Appointing a Dalit in one's cabinet of Ministers is a symbol, designed to demonstrate a party's commitment to improving the lives of Dalits in India. Ensuring that the cabinet has Hindus, Christians, Muslims and Sikhs is viewed as a symbol that demonstrates secular intent. But this is purely demonstrative tokenism until and unless actual benefits percolate down to society and render it equal.

The Bharatiya Janata Party was criticised for not giving a ticket to a single Muslim candidate in the Uttar Pradesh Assembly election. Why? If they had given one token ticket to a Muslim candidate or even five token tickets to five token candidates, would that have made any difference to their track record, or to the fate of Muslims in general?

 

Have the Politics of Dalit Representation solved any of the real problems that Dalits face? Unfortunately it would appear not. Under Mayawati (a vocal champion of Dalit rights) in Uttar Pradesh, crimes against Dalits went up by a significantly higher percentage than the overall increase in crime did, according to the NCRB's 2007 report . Crimes against Dalits have continued the same alarming trend under the subsequent Samajwadi government as well, and also in the neighbouring BJP-ruled Rajasthan, which would lead one to the conclusion that Dalit problems are deep-rooted and systemic. They cannot be solved by mere representation. Nor can they be solved by merely voting for someone else, in the fond hope that they will do a better job.

Which brings us to the latest the Presidential Election. I would say this year’s candidate nominations elevated the charade of 'political token representation' to new heights. The most visible, least powerful, ceremonial role in Indian politics was contested between two candidates from the Dalit community. Without meaning to disrespect either of their achievements, it would seem as though their nominators believed that the biggest qualification for candidacy was their caste.

Ram Nath Kovind has had a long career and has come a long way from his humble beginnings, but it would be fair to say that most people would never have heard of him until he was nominated. Apart from being a decent man, by all counts, as well as a loyal member of the party, his being a Dalit made him a candidate that was hard to say no to without slipping on a political banana skin. Anyone who was opposed to him could be painted as anti-Dalit, right?

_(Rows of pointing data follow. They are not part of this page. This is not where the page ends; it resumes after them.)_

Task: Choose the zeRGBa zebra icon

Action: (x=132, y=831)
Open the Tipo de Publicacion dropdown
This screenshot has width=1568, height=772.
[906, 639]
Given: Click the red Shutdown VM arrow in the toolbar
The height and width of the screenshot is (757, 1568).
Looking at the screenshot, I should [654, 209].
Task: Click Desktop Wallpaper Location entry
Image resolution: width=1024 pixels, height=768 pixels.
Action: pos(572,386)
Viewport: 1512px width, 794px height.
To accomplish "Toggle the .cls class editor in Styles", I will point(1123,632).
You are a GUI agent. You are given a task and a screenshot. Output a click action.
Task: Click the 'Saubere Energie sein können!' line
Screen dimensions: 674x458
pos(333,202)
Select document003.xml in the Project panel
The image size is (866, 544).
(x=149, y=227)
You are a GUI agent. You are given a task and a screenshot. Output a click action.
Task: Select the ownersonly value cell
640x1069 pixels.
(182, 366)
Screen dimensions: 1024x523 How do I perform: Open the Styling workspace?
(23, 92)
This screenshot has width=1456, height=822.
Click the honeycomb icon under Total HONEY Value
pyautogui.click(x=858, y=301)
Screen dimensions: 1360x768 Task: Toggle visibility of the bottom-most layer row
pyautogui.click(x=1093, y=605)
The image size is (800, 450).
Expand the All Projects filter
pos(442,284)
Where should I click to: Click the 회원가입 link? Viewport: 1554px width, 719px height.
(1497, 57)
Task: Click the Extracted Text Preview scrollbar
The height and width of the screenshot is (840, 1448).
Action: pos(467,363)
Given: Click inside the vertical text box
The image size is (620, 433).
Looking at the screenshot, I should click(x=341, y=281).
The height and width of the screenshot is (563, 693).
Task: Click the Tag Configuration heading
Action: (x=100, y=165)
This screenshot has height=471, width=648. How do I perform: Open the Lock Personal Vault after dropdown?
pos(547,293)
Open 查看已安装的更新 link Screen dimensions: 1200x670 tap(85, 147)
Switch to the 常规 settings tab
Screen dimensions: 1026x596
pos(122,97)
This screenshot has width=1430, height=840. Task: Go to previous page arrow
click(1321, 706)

Which is possibly why the opposition went on to prop up Meira Kumar, career politician and the daughter of India’s first Dalit Cabinet Minister. A life of privilege within the establishment, close proximity to the Congress high command and suddenly she is a Dalit Champion. The tokenism, and the cynicism behind it, crushes out any lingering hope that anyone in Delhi even cares about solving problems that Dalits in India face today. The sadness of the reality is that as long as easy tokenism wins votes, difficult decisions will never be made. And India’s Dalits will continue to suffer.